If the carrier believes the case is defensible, it may choose to fight, hoping to win or receive a judgment well below the policy limit. If the carrier’s strategy prevails, all parties will be better off. However, if the carrier gambles and loses, you will face the very scenario you hoped to avoid—exposure to a judgment beyond the policy limit.
The law generally provides that a carrier that wants to gamble must do so with its own money. To do otherwise constitutes action “in bad faith.” After judgment, many physicians sue their own insurance company on the basis of exactly that legal theory. It is even more common for a plaintiff, fresh from victory, to join forces with the doctor defendant and take action against the carrier.
This endgame is not automatic, however. If you want to minimize the risk that your pocket will be the only one left to pick after a high-stakes case ends, you must demand in writing that the case be settled up to the policy limit. Under such circumstances, it is best for your personal counsel to deliver that message because the carrier-appointed attorney faces something of a conflict, because she is an advocate for the physician but paid by the carrier.
Avoiding the National Practitioner Data Bank
In 1990, the National Practitioner Data Bank (NPDB) was launched with the goal of keeping dangerous physicians from migrating from state to state to escape accountability. A central database allows licensing agencies to quickly determine whether a doctor has a checkered past.
The NPDB labels a physician “as marked” if money is paid for a malpractice settlement or judgment. The NPDB lists hundreds of thousands of physicians, most of whom have a single entry. Many state licensing agencies have also begun listing physicians who have lost or settled a lawsuit; the only difference is that such information is posted online and is accessible to the public. In contrast, the NPDB remains confidential, accessible only by those who “need to know,” such as credentialing committees, hospitals, and licensing boards.
Even $1 can incur a listing
Many physicians wrongly believe that they will not be reported to the NPDB if they are involved in a case that settles for an amount under $30,000. Low-value settlements are often consummated for nuisance value, meaning that they have no legal merit. However, any payment—even $1—is reportable to the NPDB. It does not matter whether payment is made by settlement or judgment.
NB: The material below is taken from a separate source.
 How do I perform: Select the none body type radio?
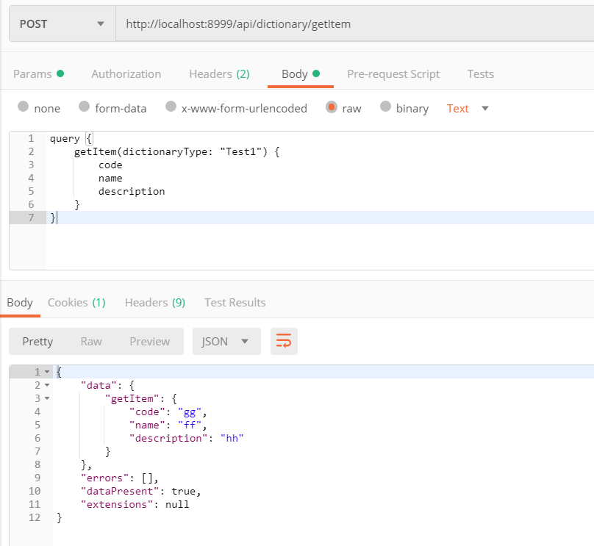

A written demand for money, whether as damages for an injury, money to see another physician, or a refund of cash tendered, can sometimes be construed as reportable.
Being joined to a corporate entity can help you
Seasoned plaintiff’s attorneys understand physicians’ deep aversion to being reported. They often take advantage of a well-known exception to reporting: payment made in the name of a corporate entity.
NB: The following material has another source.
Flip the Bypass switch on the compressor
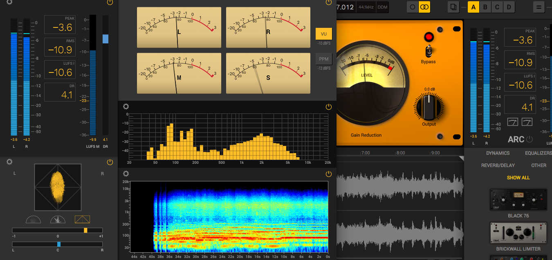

If a physician is employed by a corporation with at least two physicians, and the case is settled in the name of the corporation, the physician can be dismissed from the claim, and no reporting is required. In that case, the physician maintains his clean record in the data bank. That said, this can get complicated if one is obligated to report to state authorities. Because each state is different, these details should be addressed with your attorney.
As discovery progresses, the plaintiff and defendant usually come to a better understanding of their respective risk—but not always. In some situations, the plaintiff may have a strong case in regard to one element of negligence, such as damages, but a weak case in regard to causation. Cerebral palsy cases fit this paradigm. In such cases, the infant has clear-cut medical and rehabilitation needs that can run easily into seven figures, but proving that a physician’s actions or omissions caused the injury can be difficult. Both sides can mitigate risk for one another by embracing a “high-low” agreement—a contract defining how a plaintiff will be paid based on a specific jury verdict.